**** Exercise data
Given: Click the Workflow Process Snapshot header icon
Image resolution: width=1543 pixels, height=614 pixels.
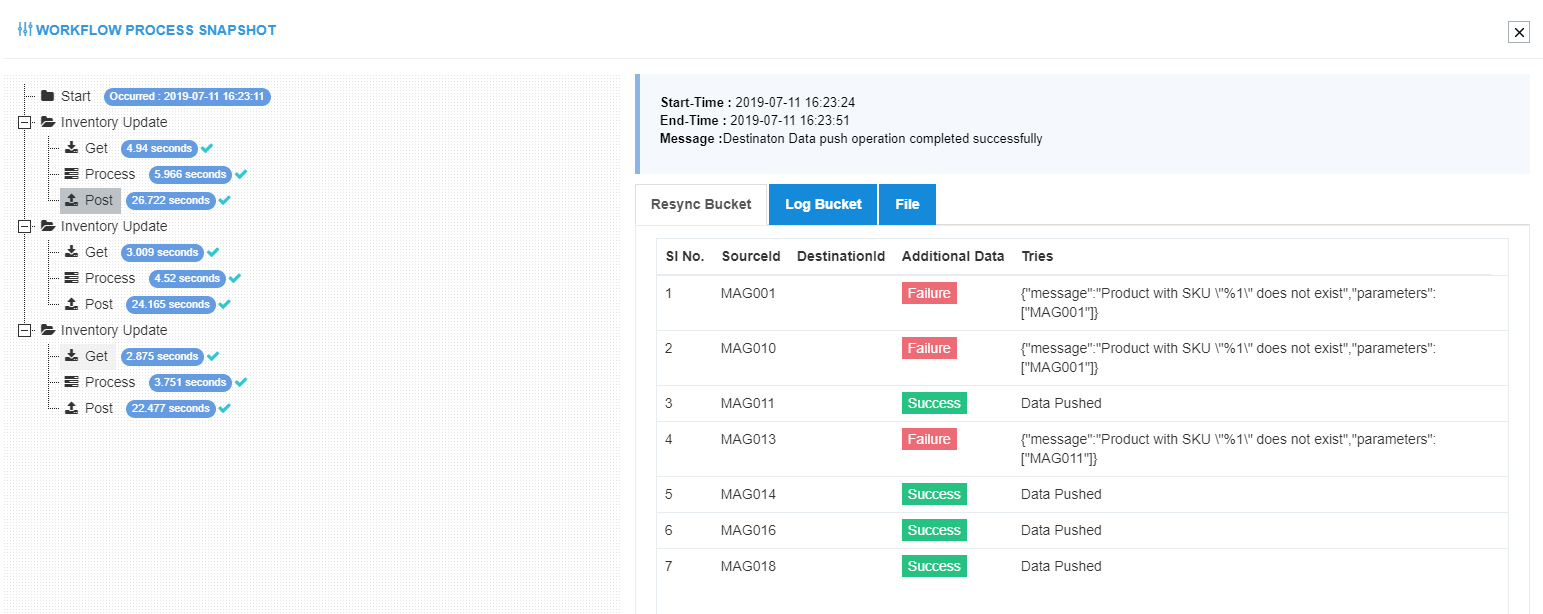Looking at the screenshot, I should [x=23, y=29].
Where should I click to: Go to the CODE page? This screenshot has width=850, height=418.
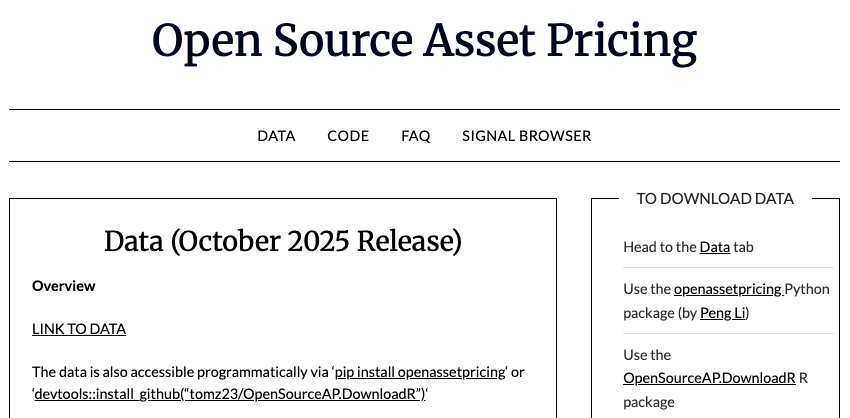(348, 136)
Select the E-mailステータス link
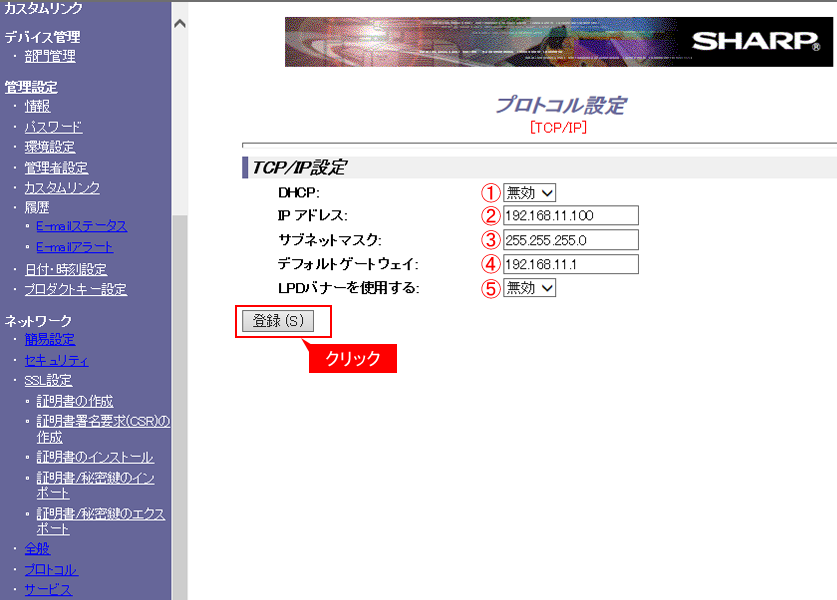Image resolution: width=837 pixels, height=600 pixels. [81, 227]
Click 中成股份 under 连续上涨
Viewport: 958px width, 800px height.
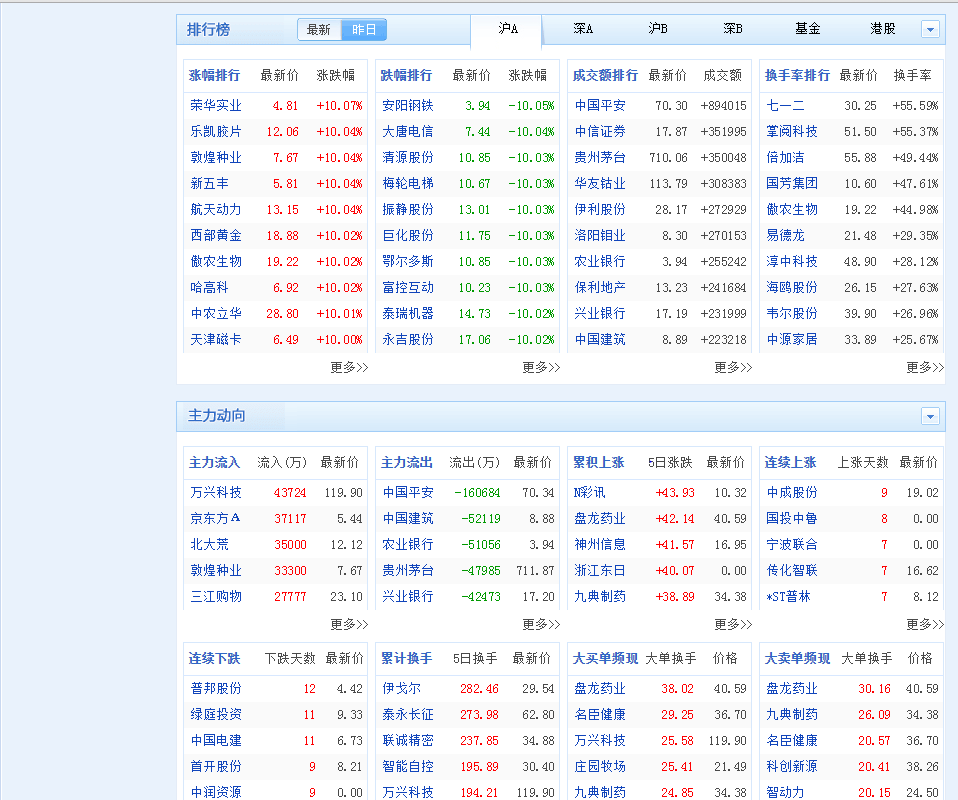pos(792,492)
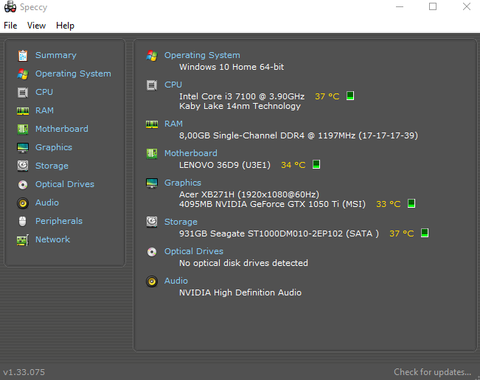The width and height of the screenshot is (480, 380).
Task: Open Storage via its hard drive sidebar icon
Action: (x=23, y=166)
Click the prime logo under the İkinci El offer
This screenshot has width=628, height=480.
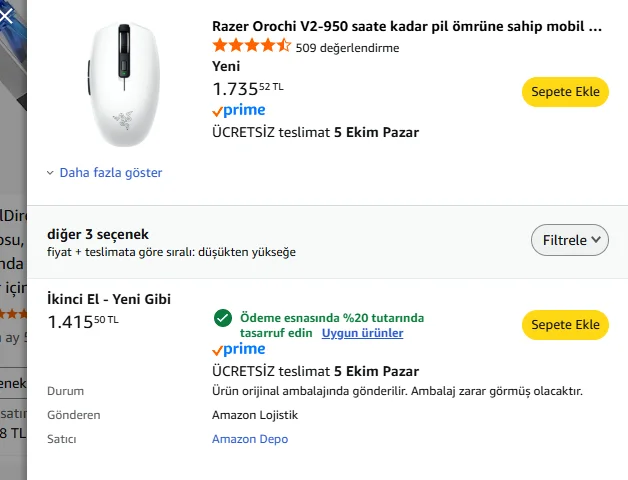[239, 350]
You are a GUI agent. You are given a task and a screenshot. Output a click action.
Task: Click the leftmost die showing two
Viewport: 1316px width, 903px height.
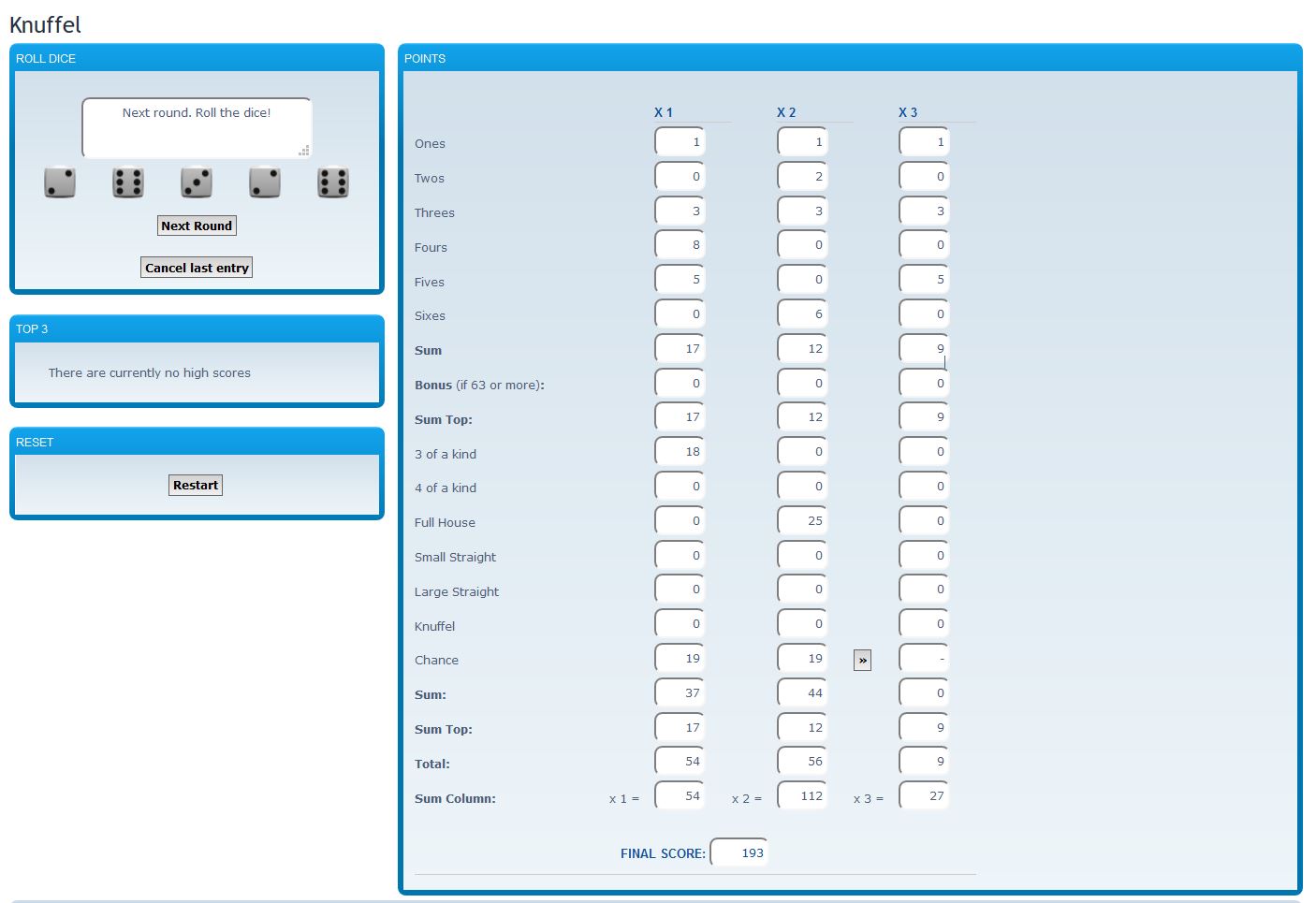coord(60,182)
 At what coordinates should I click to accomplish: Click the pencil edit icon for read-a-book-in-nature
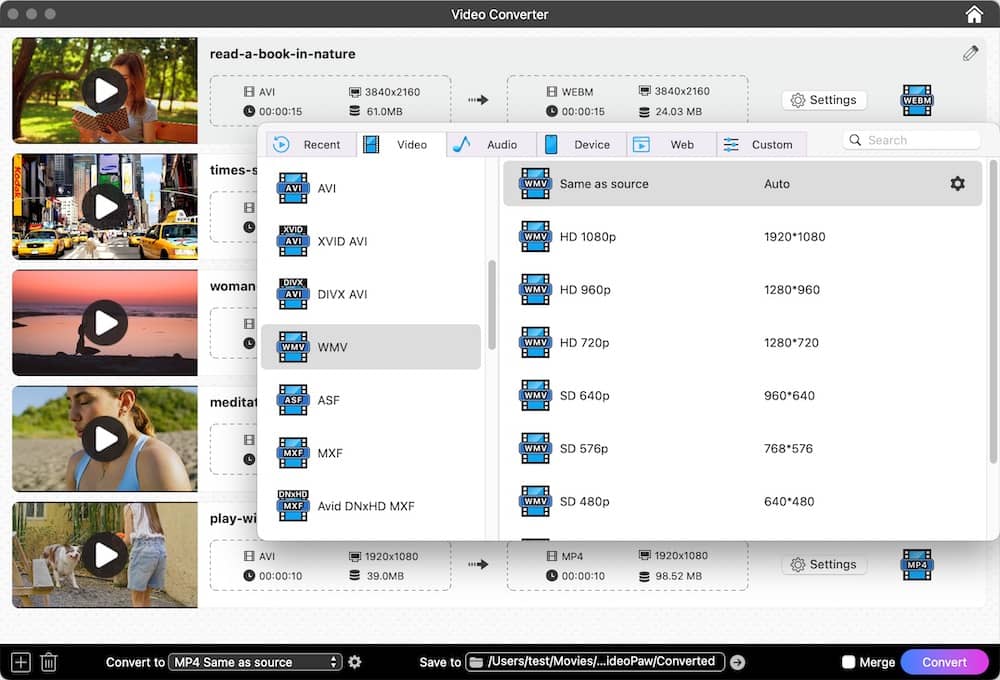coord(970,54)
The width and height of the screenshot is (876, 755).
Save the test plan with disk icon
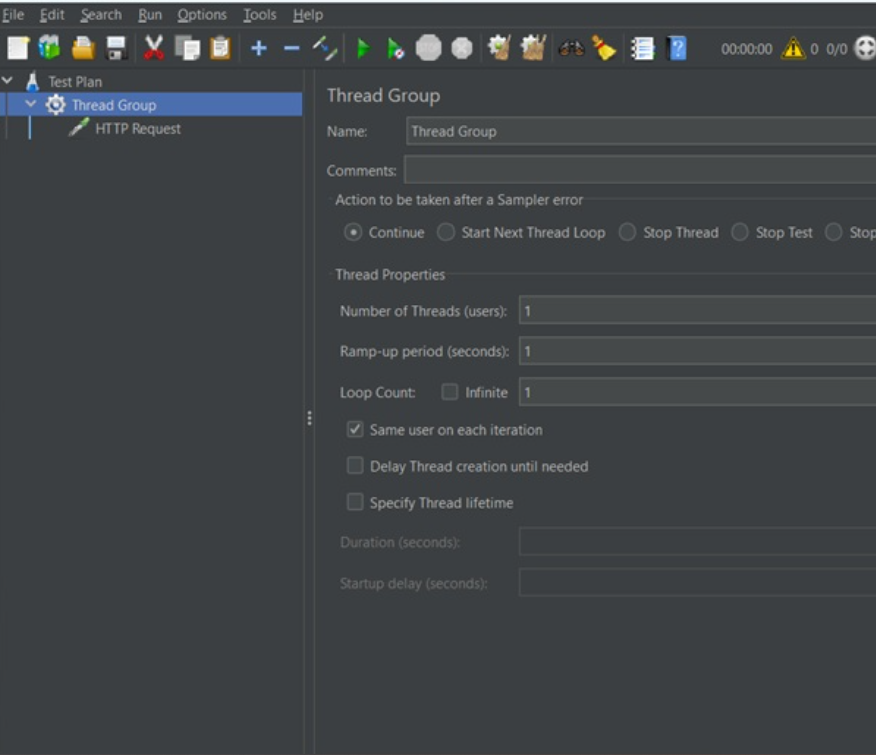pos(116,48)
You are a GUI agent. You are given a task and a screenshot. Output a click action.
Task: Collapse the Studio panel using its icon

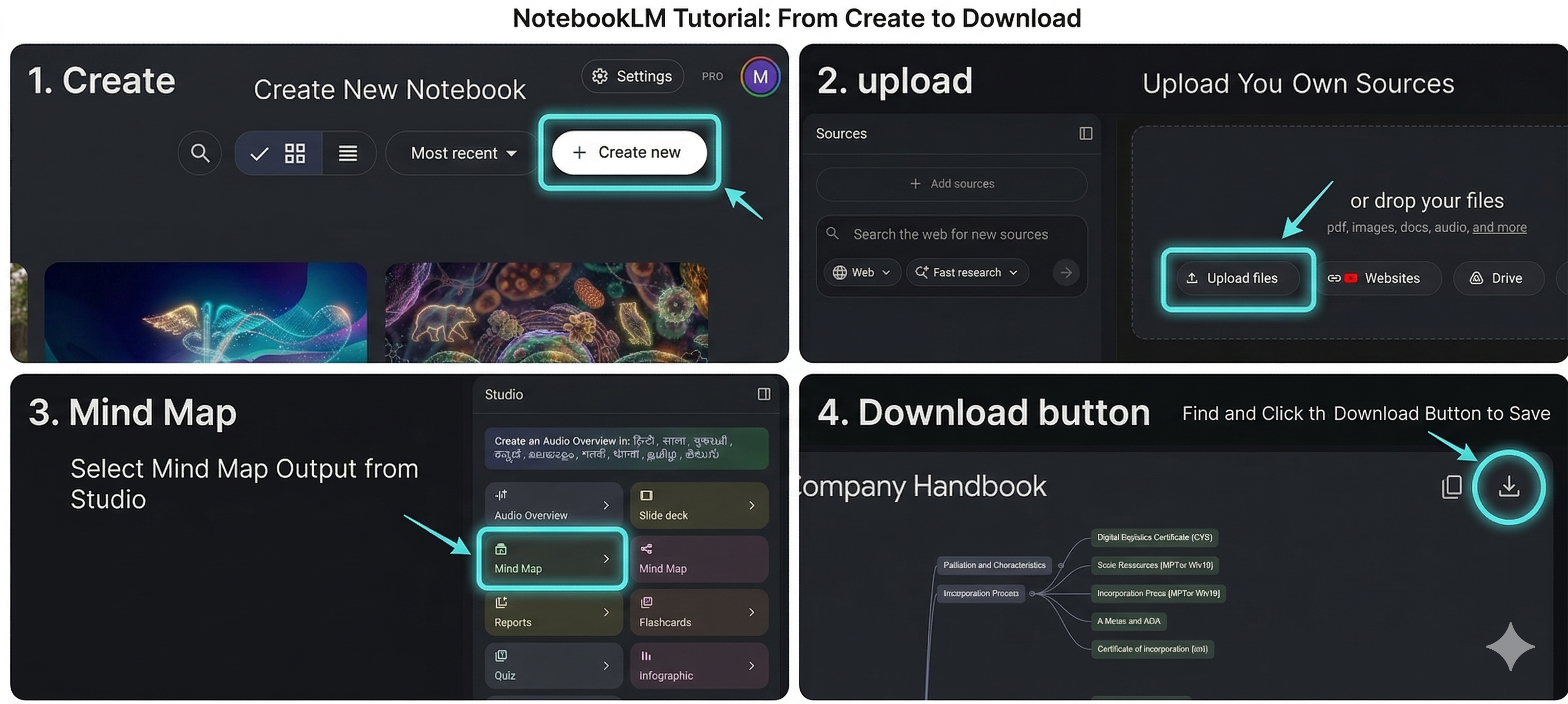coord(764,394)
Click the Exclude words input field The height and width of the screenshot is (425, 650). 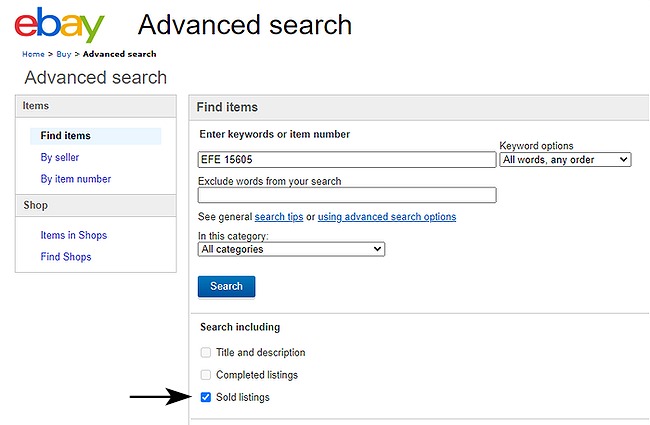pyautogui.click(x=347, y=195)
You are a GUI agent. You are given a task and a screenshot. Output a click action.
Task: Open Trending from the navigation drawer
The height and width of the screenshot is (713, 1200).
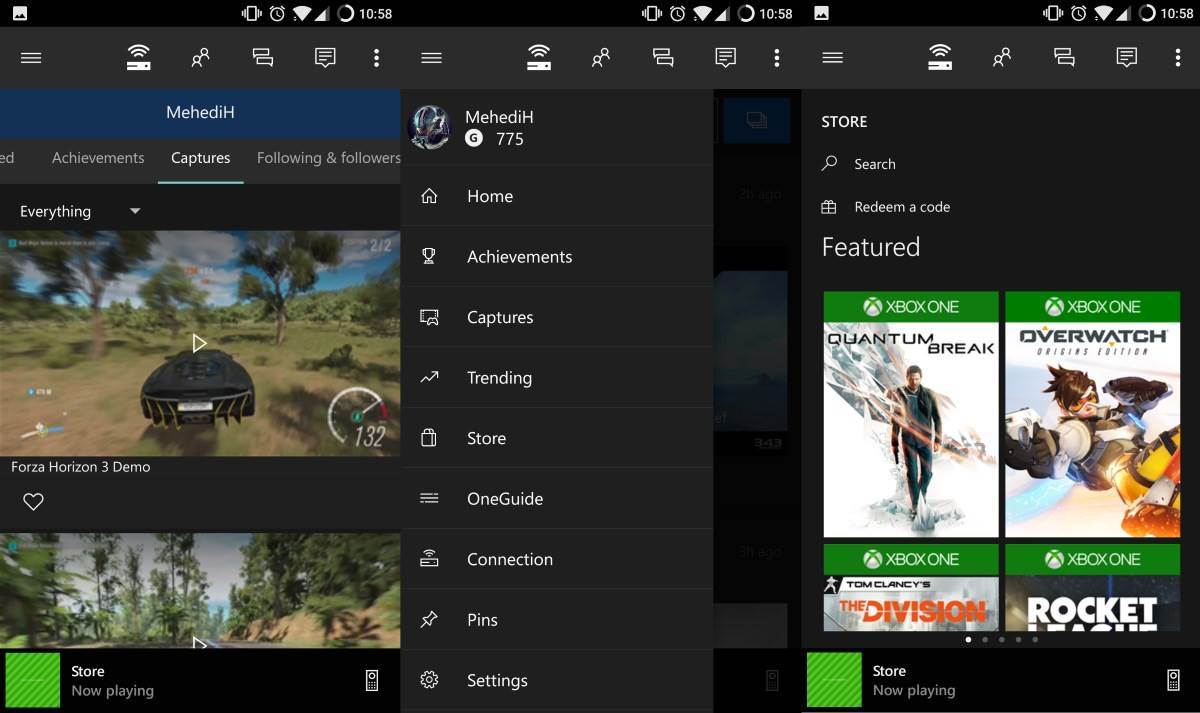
********
▶ _Exercise objective_
What is the number of lines above that contain "under"? Reply with that number only.

▶ _Task response_
2